今月4日の「溜池通信・不規則発言」で「かんべえ」さんが、
ユーラシアグループの「Top Risks 2017」というレポートを紹介されていました。
今年のテーマは「The Geopolitical Recession」(地政学的不況)とのことで、
トップテンの順位は以下のとおりです。
1 Independent America (わが道をゆくアメリカ)
2 China overreact (中国の過剰反応)
3 A weaker Merkel (弱体化するメルケル独首相)
4 No reform (世界的な改革の停滞)
5 Technology and the Middle East (中東を脅かすテクノロジー)
6 Central banks get political (政治に侵食される中央銀行)
7 The White House versus Silicon Valley (ホワイトハウスvs.シリコンバレー)
8 Turkey (トルコ)
9 North Korea (北朝鮮)
10 South Africa (南アフリカ共和国)
このなかで、1番から9番までのリスクは、
この私にもなんとなく理解できるのですが、
なぜ10番目に南アフリカが入っているのかは、さっぱり分かりませんでした。
そこで、レポートの日本語版を読んでみると、
南アフリカでは国内政争があって、「域内の安全保障のための勢力としての
その伝統的な役割を損なう可能性がある」とのことでした。
う~む…、そうでしたか。
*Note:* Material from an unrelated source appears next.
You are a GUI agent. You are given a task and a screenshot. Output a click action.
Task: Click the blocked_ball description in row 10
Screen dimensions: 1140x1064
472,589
原文を読むまで全く知りませんでした。
ところで、このレポートの前段部分では、
「2017年、世界は地政学的後退期に入り、
今年は、2008年の景気後退期に勝るとも劣らず重要な、
第二次大戦後で最も変動の激しい政治リスク環境の節目の年になる」
と書かれていました。
その一方で、「一抹の希望もある」として、次のようにも書かれていました。
『世界の課題の多くがいまだ対応されないままになっているのは、
緊張性を欠いているからだ。
政治がこれほどグローバル市場にとって重要だったことは
何世代にもわたってなかったことだが、それも今や広く受け入れられ、
自覚されるようになっている。世界の首脳たちの大部分は我々が
未曾有の歴史の中を生きていることを理解している。』
なお、先ほどの「かんべえ」さんは、
『1位から10位まで日本はまったくお咎めなし。
いや~、こんなにリスクフリーでいいんですかねえ。』とおっしゃっていました。
日本と日本人にとって、「緊張性に欠ける」のが1番のリスクかもしれません。